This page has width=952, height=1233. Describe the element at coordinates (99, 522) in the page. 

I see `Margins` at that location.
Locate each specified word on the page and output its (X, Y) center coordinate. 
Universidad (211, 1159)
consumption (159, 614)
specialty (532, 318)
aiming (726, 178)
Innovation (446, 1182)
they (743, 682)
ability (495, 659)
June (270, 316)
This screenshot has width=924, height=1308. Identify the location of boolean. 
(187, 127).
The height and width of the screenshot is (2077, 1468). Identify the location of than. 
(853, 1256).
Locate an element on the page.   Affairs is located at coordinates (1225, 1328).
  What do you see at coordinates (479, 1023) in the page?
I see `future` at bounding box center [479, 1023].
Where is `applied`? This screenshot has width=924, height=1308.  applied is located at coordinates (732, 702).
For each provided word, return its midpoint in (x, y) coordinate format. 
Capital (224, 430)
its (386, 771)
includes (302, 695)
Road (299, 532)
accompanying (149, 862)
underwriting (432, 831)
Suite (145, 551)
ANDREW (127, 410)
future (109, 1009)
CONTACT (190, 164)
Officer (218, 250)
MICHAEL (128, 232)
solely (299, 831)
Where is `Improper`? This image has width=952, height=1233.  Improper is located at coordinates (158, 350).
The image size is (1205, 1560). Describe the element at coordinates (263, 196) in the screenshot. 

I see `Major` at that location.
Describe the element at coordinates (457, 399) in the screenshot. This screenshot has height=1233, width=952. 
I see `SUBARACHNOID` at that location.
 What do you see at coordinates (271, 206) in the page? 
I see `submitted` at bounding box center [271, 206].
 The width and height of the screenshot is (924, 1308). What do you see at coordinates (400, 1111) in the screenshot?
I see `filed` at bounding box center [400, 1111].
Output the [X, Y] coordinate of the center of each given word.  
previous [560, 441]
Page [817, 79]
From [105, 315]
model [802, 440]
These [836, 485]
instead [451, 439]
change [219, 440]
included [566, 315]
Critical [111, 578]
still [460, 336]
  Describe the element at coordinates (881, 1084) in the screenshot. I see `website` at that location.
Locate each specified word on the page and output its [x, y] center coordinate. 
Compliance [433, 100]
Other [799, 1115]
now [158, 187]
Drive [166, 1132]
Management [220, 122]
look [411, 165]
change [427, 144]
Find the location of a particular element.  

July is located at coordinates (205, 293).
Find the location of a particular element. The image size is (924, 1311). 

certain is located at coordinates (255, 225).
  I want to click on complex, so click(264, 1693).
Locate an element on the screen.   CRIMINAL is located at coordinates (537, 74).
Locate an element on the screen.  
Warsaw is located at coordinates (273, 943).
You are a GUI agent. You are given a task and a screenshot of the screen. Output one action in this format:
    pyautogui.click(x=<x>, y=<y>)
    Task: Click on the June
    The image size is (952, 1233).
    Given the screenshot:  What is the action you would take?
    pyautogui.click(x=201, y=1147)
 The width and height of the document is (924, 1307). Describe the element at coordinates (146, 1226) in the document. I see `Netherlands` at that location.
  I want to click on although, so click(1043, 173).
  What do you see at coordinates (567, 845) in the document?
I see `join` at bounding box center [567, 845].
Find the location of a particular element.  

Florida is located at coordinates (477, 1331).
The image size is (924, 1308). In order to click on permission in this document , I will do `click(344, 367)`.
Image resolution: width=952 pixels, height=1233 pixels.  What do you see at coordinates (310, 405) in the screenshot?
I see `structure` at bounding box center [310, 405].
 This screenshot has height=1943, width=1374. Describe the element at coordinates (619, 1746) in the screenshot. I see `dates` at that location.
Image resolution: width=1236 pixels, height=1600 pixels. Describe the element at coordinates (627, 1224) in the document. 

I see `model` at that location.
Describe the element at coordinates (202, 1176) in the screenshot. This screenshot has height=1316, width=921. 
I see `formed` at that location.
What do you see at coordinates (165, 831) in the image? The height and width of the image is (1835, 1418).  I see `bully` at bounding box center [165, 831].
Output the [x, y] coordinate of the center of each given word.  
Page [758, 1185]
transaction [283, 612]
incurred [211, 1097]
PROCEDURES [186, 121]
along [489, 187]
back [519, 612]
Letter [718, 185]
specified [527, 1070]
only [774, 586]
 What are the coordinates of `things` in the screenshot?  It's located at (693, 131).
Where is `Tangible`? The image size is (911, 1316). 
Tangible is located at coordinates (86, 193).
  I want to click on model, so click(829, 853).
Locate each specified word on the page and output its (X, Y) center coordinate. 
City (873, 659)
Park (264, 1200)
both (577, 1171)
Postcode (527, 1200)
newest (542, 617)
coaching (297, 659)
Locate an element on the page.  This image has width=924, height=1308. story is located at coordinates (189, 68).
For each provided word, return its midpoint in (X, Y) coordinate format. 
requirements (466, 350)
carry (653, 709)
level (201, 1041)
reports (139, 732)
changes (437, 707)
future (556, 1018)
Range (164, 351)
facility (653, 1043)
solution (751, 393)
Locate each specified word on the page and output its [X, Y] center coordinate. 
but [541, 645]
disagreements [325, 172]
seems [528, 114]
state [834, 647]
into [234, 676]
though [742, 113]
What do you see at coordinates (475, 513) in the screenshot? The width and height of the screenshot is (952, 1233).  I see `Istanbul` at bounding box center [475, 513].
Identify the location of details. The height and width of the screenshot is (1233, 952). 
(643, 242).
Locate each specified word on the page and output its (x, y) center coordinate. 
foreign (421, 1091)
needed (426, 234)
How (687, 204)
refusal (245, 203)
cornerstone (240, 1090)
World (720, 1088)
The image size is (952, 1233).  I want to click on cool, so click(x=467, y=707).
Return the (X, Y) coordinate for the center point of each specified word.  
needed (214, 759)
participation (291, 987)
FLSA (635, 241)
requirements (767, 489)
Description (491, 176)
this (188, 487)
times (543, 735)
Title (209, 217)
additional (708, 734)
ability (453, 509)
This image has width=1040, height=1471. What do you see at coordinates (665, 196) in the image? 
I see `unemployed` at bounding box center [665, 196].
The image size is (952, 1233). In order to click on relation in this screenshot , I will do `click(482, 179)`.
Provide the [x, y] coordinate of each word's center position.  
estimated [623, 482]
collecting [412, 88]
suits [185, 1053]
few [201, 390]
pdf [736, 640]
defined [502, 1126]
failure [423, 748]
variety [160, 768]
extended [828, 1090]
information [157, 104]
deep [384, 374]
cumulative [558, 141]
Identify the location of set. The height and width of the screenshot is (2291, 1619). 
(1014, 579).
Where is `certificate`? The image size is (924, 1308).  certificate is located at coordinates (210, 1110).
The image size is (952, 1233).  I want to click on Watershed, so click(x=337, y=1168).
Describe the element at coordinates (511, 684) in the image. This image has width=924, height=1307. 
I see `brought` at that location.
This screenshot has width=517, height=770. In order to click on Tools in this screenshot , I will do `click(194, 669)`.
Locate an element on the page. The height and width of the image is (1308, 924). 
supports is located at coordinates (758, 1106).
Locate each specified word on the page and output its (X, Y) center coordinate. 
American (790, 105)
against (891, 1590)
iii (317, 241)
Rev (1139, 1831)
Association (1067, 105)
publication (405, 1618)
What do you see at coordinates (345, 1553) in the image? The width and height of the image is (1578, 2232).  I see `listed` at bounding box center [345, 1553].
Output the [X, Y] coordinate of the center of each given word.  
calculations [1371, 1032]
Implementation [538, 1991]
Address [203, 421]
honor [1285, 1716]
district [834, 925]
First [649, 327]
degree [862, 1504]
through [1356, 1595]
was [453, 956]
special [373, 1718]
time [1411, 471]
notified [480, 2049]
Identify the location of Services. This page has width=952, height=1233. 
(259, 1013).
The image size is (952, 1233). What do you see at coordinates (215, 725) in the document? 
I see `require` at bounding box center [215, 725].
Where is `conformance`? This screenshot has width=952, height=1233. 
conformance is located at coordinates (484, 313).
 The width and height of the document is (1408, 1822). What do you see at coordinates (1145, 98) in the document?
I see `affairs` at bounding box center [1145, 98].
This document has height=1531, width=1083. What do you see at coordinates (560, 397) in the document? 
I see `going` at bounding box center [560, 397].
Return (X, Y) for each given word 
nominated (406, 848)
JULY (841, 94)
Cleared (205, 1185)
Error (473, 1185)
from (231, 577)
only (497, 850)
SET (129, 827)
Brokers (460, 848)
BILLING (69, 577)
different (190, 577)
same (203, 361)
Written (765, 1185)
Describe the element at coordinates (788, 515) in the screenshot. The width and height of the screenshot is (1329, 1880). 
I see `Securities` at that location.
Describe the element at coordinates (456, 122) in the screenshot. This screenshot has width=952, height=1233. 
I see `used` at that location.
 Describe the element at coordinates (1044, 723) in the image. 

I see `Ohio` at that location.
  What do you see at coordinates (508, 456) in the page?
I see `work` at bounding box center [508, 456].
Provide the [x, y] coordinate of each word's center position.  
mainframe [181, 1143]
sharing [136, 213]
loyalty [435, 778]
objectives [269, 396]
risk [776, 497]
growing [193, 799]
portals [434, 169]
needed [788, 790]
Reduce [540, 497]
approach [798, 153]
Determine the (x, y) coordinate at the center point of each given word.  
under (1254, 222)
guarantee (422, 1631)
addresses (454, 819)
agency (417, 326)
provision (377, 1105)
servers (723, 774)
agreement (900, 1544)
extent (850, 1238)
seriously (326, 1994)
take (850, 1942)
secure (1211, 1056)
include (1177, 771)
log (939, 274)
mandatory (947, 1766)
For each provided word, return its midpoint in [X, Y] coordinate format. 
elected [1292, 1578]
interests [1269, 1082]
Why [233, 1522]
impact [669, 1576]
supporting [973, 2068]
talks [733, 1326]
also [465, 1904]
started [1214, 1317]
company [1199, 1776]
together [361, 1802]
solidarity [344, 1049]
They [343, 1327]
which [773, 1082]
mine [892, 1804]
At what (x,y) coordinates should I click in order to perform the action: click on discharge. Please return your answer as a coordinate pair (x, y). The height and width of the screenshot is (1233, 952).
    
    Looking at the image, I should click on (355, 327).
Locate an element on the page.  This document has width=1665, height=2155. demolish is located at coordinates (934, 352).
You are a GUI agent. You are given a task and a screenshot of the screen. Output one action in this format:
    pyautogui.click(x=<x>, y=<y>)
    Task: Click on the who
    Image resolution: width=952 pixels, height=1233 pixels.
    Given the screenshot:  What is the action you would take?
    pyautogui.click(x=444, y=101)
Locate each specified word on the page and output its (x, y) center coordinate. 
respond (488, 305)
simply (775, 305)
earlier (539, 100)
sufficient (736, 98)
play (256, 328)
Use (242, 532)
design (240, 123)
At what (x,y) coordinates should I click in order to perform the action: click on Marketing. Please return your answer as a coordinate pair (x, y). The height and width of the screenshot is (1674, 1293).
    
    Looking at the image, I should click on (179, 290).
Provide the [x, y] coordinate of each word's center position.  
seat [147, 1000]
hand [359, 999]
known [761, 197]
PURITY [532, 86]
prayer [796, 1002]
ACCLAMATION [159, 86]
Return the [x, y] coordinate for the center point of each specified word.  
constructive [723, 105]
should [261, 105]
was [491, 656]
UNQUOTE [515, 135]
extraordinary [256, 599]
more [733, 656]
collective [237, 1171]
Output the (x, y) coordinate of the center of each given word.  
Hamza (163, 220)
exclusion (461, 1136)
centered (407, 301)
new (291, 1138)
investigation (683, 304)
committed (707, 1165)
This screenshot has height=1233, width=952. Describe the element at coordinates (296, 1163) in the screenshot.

..........

▶ **Aim of the task**: Copy the rows from the line containing "requirements (767, 489)" through the line containing "center [665, 196]." into a numbered list, one line per item, with blank lines omitted.

▶ **Correct response**:
1. requirements (767, 489)
2. Description (491, 176)
3. this (188, 487)
4. times (543, 735)
5. Title (209, 217)
6. additional (708, 734)
7. ability (453, 509)
8. This image has width=1040, height=1471. What do you see at coordinates (665, 196) in the image? 
9. I see `unemployed` at bounding box center [665, 196].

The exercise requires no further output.